Dass ich an diesem Punkt schwieg, war bezeichnend.
»Wir arbeiten mit Tatsachen«, betonte mein Bruder. »Mörder handeln nach Motiv, Unschuldige bringen Alibis hervor, und man kann niemanden nur aufgrund bestimmter Ungereimtheiten hinter Gitter stecken. Im wirklichen Leben ist es eben so, dass nicht alles einen Sinn ergibt, und das hier ist das wirkliche Leben, nicht eines deiner Bücher.«
Und wenn doch?, dachte ich.
»Die Leiche wurde nie gefunden«, erinnerte Adam. »Diese Menschen erhielten niemals Gewissheit. Lass sie in Frieden.«
Als ich meine Schuhe auf der Terrasse abklopfte, kochte ich innerlich immer noch vor Wut. Drinnen warf ich die Jacke übers Sofa; auf dem Wohnzimmertisch davor waren Elijahs bunte Bauklötze zu einer Pyramide aufgetürmt.
Nachdem ich hinaufgegangen war, stellte ich mich in den Türrahmen unseres Büros, wo Jodie über einer Reihe von Lehrbüchern zur Psychologie sowie Ordnern fotokopierter Zeitschriftenartikel brütete.
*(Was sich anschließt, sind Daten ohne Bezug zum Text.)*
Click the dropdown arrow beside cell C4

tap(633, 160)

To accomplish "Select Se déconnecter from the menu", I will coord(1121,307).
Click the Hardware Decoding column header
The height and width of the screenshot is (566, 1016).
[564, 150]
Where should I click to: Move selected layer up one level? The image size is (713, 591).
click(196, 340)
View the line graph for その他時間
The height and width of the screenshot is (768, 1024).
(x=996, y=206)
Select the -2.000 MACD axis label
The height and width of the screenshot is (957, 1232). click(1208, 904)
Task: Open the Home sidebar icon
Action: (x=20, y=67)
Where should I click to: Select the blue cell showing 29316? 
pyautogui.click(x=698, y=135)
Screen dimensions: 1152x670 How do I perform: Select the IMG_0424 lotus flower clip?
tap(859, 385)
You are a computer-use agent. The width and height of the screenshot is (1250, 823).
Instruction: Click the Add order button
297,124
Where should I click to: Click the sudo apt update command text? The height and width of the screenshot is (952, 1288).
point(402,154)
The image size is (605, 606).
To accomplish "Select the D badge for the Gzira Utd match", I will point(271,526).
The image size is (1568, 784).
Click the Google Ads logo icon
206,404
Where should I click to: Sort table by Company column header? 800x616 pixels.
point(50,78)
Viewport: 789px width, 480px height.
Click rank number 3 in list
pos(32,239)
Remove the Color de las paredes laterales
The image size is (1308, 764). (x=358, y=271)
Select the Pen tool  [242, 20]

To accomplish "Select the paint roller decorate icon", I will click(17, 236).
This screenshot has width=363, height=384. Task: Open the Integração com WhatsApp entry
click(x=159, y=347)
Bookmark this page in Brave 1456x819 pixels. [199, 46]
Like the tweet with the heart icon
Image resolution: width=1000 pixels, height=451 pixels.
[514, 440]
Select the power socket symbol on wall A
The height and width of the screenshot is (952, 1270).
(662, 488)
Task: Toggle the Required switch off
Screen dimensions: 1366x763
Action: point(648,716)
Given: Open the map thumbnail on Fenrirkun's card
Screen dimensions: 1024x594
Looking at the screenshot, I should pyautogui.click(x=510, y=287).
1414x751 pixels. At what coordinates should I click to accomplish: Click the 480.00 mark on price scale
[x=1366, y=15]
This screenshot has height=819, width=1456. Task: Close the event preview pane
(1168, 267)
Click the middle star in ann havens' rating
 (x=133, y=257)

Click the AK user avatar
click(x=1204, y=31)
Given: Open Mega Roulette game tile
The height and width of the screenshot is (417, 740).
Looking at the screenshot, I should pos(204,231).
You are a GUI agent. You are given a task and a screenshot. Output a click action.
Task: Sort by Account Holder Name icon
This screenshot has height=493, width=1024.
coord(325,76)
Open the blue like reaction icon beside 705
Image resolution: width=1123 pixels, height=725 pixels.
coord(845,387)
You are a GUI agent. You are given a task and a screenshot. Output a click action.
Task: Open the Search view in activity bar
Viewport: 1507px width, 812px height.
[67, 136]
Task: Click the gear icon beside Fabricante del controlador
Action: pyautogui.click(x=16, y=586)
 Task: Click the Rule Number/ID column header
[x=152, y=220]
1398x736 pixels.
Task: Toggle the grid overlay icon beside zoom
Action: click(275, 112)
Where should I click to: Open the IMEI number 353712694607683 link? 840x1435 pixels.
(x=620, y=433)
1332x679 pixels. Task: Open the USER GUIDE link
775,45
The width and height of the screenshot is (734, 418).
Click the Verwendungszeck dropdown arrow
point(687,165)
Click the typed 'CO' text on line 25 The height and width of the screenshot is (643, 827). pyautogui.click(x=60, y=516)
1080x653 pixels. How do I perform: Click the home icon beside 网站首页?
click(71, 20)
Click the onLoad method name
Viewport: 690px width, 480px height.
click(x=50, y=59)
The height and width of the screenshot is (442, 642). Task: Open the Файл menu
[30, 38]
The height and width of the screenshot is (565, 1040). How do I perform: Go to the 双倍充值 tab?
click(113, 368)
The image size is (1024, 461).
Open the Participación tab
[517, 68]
Einen Zeigefinger hatte sie in den Henkel einer dampfenden Tasse gehakt, die nach Kamillentee duftete.
»Arbeitest du fleißig?«, fragte ich.
»Von nichts kommt nichts.«
»Hast du das Holzding unten auf dem Tisch gebaut?«
»Welches Holzding?« Sie behielt die Nase über den Seiten, drehte den Kopf nicht, um mich anzusehen.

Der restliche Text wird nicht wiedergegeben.